Extract provided —
──────────

Planning has already been granted for a rugby pitch and 2500-seat stand at Raeburn Place, Stockbridge, alongside bars, shops and other facilities.
But the scale of the proposals has provoked outcry in the neighbouring community – and now the entire scheme could be held to ransom for as much as £1 million, after a dispute arose over a thin slice of land between the south end of the Accies’ ground and Comely Bank Road.
The disputed strip covers the land that used to lie directly under a now-demolished wall and would form a key access point to the Accies development, but records have revealed it is actually owned by the nearby Grange Cricket and Sports Club.
The Accies took over the adjacent grounds from the Grange and Academical Trust in 1979, but a 6ft wide strip, including the now-demolished south perimeter wall, was never handed over and continues to be owned by the Grange.
While some of it is public road, legal debate is centred on whether this includes the 2ft wide slice that once ran under the wall. If this is not covered by the same access rights as the road, it could scupper the developer’s own means of entry to a vital part of their site.

──────────

Records supplied —
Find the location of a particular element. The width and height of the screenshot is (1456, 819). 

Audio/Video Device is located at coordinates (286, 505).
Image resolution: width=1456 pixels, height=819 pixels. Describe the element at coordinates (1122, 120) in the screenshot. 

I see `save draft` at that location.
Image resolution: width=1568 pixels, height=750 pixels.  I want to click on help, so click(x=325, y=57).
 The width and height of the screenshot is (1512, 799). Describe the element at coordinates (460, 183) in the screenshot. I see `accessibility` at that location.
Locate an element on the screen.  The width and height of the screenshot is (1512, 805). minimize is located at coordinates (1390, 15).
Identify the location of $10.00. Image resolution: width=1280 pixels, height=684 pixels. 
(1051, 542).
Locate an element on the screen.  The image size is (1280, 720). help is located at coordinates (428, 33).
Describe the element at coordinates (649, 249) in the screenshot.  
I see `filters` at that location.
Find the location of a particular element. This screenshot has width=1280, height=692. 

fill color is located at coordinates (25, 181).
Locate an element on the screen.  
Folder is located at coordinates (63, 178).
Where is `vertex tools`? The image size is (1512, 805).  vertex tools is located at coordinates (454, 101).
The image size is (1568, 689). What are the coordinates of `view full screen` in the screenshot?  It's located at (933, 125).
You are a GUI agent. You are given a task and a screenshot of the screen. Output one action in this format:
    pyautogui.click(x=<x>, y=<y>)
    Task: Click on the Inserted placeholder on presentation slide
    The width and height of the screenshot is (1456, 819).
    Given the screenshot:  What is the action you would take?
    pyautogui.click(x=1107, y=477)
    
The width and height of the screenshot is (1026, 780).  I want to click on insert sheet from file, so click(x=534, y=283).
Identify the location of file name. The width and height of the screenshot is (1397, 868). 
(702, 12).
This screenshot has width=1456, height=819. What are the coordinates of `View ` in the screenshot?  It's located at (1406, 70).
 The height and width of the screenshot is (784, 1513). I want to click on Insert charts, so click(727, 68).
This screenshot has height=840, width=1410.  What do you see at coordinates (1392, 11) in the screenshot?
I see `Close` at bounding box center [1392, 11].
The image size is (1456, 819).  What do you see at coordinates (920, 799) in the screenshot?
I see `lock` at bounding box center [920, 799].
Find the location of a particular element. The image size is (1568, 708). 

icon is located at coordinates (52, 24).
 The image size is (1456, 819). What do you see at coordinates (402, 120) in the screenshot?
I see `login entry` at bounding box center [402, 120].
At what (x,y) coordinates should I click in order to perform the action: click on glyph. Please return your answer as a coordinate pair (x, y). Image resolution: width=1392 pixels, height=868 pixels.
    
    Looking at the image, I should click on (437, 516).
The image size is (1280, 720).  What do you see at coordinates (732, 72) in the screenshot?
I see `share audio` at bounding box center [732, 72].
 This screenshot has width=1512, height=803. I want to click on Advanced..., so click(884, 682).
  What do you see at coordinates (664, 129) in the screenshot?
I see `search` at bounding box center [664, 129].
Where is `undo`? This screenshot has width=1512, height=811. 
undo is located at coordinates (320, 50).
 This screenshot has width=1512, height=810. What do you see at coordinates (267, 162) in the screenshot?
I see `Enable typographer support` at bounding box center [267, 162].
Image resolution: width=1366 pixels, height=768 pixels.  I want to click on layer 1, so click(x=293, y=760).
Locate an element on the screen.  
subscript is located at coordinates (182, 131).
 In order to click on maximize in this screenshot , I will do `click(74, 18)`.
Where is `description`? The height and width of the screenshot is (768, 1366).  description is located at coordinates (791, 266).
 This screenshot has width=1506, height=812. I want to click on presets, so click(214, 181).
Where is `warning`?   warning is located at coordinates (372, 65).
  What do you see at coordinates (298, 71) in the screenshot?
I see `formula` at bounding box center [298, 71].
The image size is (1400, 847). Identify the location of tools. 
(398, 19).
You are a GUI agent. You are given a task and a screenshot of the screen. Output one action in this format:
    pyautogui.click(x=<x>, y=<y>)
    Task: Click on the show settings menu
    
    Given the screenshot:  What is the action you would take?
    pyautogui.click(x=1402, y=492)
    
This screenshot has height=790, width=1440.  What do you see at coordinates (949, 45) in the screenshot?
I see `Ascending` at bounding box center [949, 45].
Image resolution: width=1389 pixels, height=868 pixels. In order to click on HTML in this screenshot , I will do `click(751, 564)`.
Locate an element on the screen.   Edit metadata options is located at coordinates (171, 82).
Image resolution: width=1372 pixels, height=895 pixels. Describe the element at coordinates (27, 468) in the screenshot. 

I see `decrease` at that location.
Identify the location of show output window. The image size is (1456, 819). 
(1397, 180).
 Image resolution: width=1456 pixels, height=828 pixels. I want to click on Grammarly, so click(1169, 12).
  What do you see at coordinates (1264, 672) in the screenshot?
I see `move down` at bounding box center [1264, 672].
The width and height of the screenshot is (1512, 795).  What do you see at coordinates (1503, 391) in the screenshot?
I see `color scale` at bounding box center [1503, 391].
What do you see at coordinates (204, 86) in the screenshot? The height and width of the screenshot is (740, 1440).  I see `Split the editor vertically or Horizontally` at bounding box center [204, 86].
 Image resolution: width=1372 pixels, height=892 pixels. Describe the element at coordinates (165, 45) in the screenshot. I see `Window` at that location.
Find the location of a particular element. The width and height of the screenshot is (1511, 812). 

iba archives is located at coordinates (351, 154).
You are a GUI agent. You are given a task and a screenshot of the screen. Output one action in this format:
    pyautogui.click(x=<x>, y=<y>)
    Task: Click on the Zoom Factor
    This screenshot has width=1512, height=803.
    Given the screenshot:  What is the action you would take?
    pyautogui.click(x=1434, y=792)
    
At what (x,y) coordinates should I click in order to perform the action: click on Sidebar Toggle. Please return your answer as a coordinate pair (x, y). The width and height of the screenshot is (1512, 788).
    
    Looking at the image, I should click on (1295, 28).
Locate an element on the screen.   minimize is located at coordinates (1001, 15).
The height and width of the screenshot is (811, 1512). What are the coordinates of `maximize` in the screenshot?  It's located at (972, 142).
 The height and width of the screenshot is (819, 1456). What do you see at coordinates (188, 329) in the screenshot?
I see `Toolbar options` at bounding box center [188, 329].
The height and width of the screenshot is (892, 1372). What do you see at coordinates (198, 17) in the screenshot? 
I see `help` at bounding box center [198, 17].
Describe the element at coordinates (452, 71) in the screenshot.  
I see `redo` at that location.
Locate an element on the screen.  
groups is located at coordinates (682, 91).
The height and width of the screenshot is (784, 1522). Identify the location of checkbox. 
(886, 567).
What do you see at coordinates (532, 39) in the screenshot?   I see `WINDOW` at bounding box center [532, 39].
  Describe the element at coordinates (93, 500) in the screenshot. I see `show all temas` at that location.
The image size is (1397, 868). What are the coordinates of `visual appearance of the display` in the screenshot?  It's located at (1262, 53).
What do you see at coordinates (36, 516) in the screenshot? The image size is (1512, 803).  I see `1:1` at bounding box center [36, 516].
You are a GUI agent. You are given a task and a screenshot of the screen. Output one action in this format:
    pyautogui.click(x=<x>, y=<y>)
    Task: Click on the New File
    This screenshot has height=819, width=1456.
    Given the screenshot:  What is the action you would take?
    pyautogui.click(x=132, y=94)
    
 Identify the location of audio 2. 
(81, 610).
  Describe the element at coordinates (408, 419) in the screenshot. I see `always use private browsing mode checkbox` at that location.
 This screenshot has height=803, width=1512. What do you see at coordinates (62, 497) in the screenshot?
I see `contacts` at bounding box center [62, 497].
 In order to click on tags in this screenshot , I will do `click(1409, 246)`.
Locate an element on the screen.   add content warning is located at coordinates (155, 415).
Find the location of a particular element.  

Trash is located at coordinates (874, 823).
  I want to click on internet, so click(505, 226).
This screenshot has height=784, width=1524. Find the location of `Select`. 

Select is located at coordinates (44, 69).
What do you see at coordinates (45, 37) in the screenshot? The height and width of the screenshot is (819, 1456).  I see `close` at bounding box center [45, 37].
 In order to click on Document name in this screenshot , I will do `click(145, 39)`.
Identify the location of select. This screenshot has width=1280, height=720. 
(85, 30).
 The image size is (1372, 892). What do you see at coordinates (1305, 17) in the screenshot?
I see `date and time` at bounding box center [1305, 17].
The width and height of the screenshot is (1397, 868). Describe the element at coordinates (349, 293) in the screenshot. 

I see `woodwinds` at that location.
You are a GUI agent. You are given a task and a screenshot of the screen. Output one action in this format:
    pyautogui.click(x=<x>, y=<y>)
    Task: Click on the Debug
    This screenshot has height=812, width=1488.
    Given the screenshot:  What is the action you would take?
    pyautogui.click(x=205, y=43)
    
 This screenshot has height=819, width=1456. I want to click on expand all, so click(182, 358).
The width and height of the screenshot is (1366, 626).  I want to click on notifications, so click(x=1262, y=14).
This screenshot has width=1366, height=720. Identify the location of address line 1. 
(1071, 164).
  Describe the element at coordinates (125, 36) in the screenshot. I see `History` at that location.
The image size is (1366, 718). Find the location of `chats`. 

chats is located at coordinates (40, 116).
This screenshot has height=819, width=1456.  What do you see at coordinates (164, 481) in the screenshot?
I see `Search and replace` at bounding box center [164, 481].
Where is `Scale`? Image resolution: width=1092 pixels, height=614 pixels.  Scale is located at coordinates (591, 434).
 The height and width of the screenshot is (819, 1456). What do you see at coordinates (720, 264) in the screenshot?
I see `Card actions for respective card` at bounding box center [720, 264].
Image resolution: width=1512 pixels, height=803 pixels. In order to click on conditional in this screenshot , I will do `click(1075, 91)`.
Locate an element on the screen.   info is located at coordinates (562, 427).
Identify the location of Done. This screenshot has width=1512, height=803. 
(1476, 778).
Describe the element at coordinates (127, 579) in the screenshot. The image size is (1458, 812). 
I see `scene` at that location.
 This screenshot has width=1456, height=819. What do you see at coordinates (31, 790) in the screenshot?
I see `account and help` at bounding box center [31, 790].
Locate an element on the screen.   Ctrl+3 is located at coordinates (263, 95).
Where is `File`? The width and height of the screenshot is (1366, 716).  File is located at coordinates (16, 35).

──────────

Short exercise — Continue the news article about the land dispute at Raeburn Place, picking up right after its last sentence.

Result for this task —
Tonight members of the Grange will vote on whether to start legal action to assert their rights over the land – which would effectively hold the Accies’ development to ransom.
Advice given to the Grange by chartered surveyors DM Hall estimates the “ransom” value of the strip – the amount the Accies could be expected to pay if they wish to acquire the land – at £875,000. But another estimate put the figure as high as £1,330,000.
Other options being considered include selling the land to the Accies as it stands – making it clear the strip will be floated on the open market if no satisfactory offer is made – or simply handing it over.
The Grange insists it would not be their intention to “kill off” the development, but rather maximise the financial gain for the club by asserting their rights over the land.
However, a letter from solicitors acting on behalf of the Raeburn Place Foundation Ltd, which is leading the Edinburgh Accies development, insists Grange’s ownership of the strip is “irrelevant”.
They say the land where the wall once stood is actually part of the road – allowing developers and the public a right of access over it. They argue the council could “compulsorily purchase” the land if necessary.
If a deal between the two parties cannot be reached, the disagreement could be taken all the way to the courts.
Meanwhile, the legal wrangle has also caught the attention of other groups.
Campaigners Save Stockbridge – who have previously opposed aspects of the Accies development – have registered an interest in buying the strip for the community.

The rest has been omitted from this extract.